» WHAT IS REQUIRED:
Beginning with the line that contains "Given: Click the", reproduce every line through the end of the records below exactly, and leave the pictures out.

──────── INFORMATION GIVEN

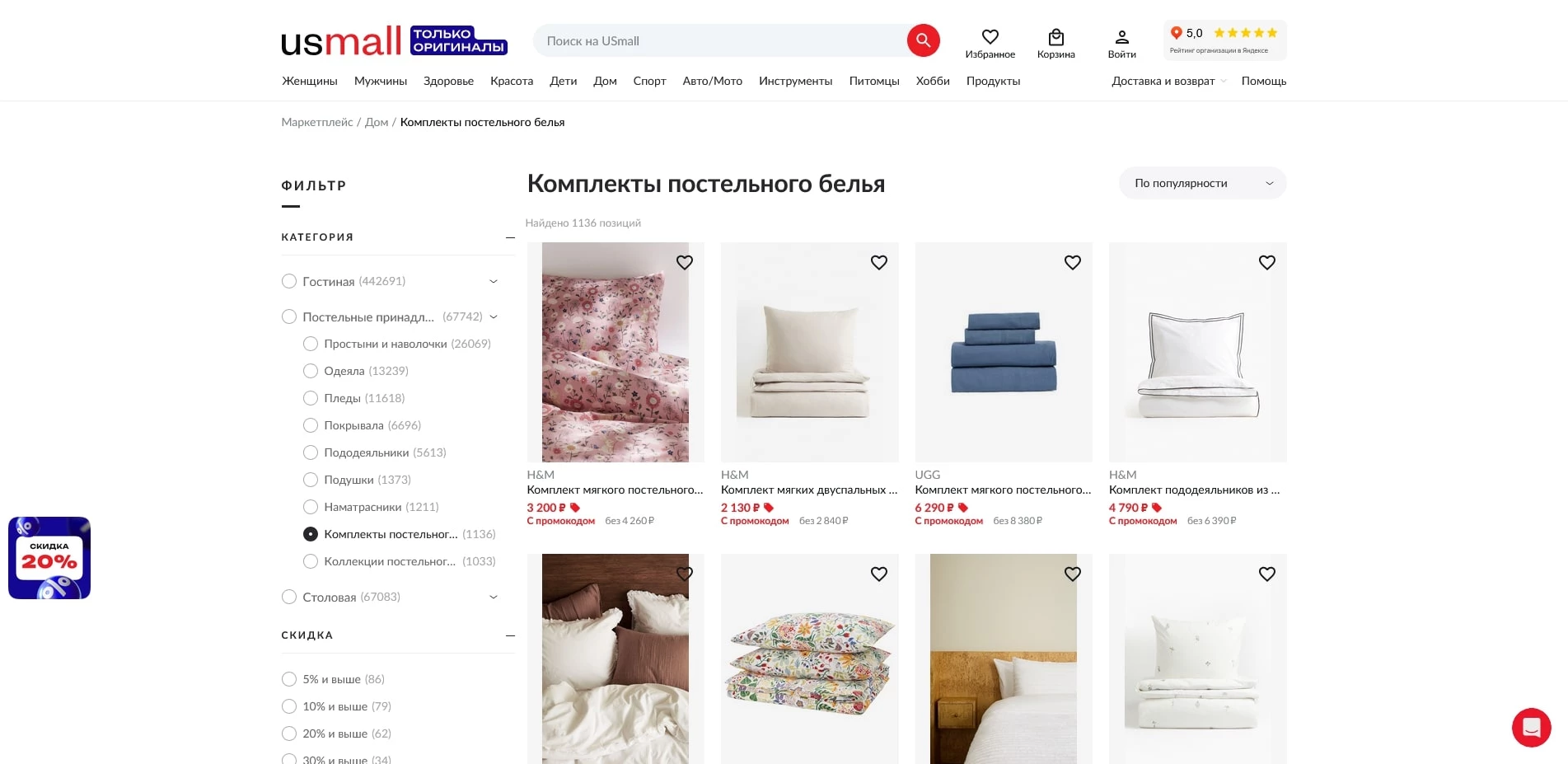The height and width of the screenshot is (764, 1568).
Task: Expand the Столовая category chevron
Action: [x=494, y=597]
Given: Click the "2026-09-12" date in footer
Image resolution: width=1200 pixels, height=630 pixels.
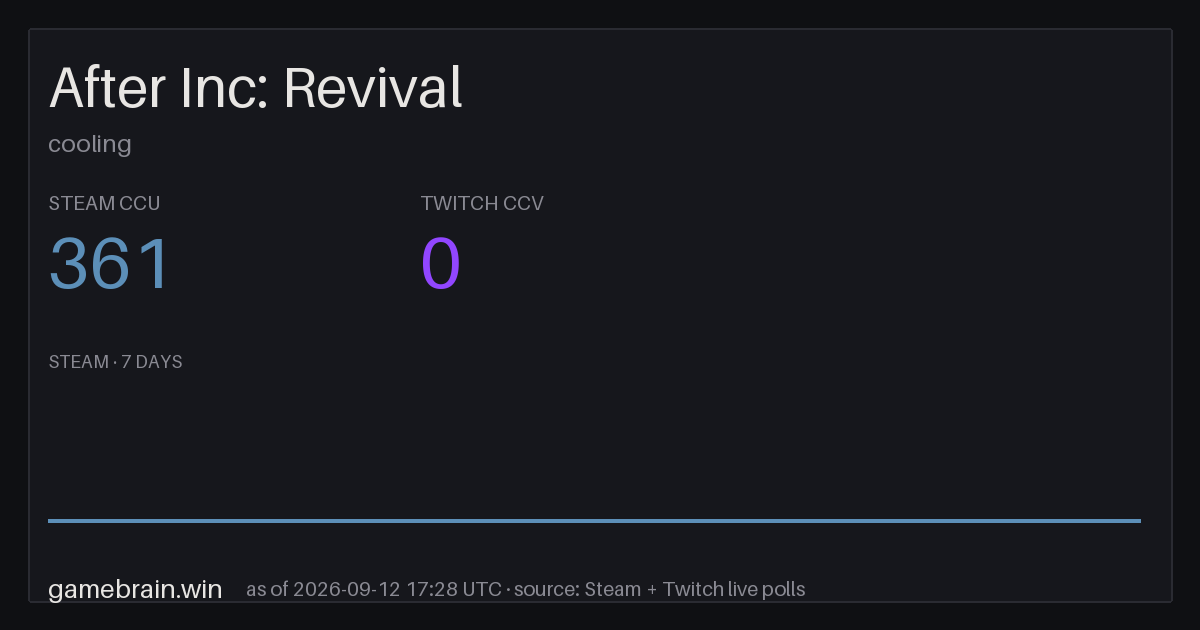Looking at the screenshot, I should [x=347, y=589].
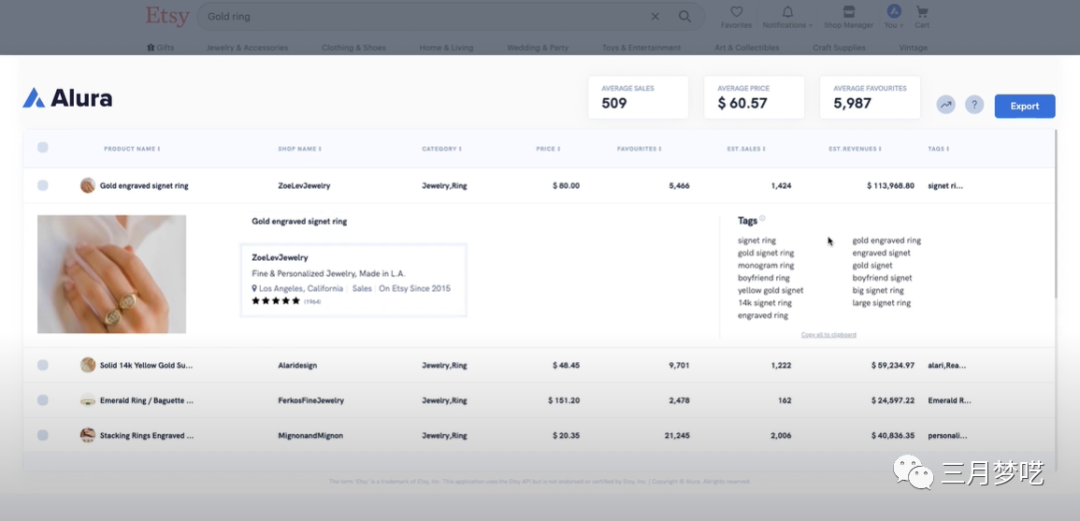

────────────────

» EXERCISE OUTPUT:
Given: Click the "2026-09-12" date in footer
Image resolution: width=1200 pixels, height=630 pixels.
Looking at the screenshot, I should [x=347, y=589].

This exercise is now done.